- What to work on -
Return the records word for word, from the first line through the line that contains "should pyautogui.click(x=121, y=22).", including that line.

- Data entries -
______

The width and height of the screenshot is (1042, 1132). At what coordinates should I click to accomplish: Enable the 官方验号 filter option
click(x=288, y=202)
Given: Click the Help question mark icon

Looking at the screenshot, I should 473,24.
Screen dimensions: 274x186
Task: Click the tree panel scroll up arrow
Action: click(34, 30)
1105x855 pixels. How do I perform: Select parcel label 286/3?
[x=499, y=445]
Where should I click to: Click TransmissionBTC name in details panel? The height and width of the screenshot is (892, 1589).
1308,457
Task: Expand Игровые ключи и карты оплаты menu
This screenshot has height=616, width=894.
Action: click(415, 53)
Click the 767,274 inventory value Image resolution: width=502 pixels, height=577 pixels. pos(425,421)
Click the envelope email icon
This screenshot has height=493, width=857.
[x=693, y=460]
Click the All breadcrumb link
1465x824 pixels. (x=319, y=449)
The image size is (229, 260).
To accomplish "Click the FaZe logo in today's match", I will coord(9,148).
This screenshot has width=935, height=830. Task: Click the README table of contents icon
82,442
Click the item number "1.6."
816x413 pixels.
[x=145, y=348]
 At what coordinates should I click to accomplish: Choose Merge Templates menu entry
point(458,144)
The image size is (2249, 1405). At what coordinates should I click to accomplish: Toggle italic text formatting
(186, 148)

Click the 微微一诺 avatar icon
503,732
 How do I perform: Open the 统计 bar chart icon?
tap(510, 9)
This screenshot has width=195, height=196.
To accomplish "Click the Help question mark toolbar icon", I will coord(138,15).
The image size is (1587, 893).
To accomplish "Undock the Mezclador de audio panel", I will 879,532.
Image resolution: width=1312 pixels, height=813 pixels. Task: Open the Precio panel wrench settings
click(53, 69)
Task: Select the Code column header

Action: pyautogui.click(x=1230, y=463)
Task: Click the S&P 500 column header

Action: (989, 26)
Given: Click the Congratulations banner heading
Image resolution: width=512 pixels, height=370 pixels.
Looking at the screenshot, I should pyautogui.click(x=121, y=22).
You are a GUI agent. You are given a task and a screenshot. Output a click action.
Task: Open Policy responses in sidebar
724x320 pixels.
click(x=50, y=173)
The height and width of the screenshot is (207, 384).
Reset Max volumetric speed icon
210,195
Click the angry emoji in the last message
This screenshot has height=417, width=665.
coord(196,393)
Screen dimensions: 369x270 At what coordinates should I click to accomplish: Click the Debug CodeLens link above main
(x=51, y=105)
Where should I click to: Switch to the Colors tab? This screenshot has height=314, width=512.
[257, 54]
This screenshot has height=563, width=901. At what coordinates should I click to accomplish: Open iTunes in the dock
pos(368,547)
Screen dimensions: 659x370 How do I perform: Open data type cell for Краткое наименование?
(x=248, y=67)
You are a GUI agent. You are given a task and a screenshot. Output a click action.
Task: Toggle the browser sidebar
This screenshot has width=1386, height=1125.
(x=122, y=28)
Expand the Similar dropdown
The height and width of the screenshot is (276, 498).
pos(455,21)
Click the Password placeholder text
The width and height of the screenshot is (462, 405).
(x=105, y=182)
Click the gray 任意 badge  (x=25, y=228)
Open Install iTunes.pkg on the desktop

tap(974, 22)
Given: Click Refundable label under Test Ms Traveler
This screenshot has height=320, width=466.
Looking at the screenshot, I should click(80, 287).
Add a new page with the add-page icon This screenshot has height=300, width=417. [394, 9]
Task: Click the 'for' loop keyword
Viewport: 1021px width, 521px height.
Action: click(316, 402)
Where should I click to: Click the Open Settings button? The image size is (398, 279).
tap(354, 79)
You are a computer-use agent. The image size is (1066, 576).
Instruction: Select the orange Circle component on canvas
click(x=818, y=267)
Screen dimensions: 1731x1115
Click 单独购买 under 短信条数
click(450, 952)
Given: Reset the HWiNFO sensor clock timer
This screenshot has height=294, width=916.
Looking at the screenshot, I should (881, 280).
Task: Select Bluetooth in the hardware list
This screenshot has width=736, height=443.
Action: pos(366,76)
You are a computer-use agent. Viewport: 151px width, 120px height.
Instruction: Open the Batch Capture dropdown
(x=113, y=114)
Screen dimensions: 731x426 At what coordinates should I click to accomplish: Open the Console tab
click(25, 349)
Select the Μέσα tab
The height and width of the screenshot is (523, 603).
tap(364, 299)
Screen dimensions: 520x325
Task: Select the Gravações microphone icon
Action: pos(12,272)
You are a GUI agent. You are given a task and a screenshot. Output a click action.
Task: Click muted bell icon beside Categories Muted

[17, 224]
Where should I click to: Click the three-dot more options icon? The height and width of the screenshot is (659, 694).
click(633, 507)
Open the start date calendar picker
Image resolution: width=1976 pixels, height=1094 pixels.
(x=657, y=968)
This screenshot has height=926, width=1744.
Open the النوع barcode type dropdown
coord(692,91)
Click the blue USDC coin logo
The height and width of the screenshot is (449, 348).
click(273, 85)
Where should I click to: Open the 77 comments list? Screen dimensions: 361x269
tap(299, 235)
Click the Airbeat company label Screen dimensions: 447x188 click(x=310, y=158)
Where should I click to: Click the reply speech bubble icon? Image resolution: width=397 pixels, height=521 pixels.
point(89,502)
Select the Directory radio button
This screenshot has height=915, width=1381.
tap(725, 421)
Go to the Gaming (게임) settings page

______

- Written reply -
The width and height of the screenshot is (1042, 1132). At what coordinates should I click to accomplish: Enable the 官方验号 filter option
click(x=288, y=202)
Given: Click the Help question mark icon

Looking at the screenshot, I should 473,24.
Screen dimensions: 274x186
Task: Click the tree panel scroll up arrow
Action: click(34, 30)
1105x855 pixels. How do I perform: Select parcel label 286/3?
[x=499, y=445]
Where should I click to: Click TransmissionBTC name in details panel? The height and width of the screenshot is (892, 1589).
1308,457
Task: Expand Игровые ключи и карты оплаты menu
This screenshot has height=616, width=894.
Action: click(415, 53)
Click the 767,274 inventory value Image resolution: width=502 pixels, height=577 pixels. pos(425,421)
Click the envelope email icon
This screenshot has height=493, width=857.
[x=693, y=460]
Click the All breadcrumb link
1465x824 pixels. (x=319, y=449)
The image size is (229, 260).
To accomplish "Click the FaZe logo in today's match", I will coord(9,148).
This screenshot has width=935, height=830. Task: Click the README table of contents icon
82,442
Click the item number "1.6."
816x413 pixels.
[x=145, y=348]
 At what coordinates should I click to accomplish: Choose Merge Templates menu entry
point(458,144)
The image size is (2249, 1405). At what coordinates should I click to accomplish: Toggle italic text formatting
(186, 148)

Click the 微微一诺 avatar icon
503,732
 How do I perform: Open the 统计 bar chart icon?
tap(510, 9)
This screenshot has width=195, height=196.
To accomplish "Click the Help question mark toolbar icon", I will coord(138,15).
The image size is (1587, 893).
To accomplish "Undock the Mezclador de audio panel", I will 879,532.
Image resolution: width=1312 pixels, height=813 pixels. Task: Open the Precio panel wrench settings
click(53, 69)
Task: Select the Code column header

Action: pyautogui.click(x=1230, y=463)
Task: Click the S&P 500 column header

Action: (989, 26)
Given: Click the Congratulations banner heading
Image resolution: width=512 pixels, height=370 pixels.
Looking at the screenshot, I should pyautogui.click(x=121, y=22).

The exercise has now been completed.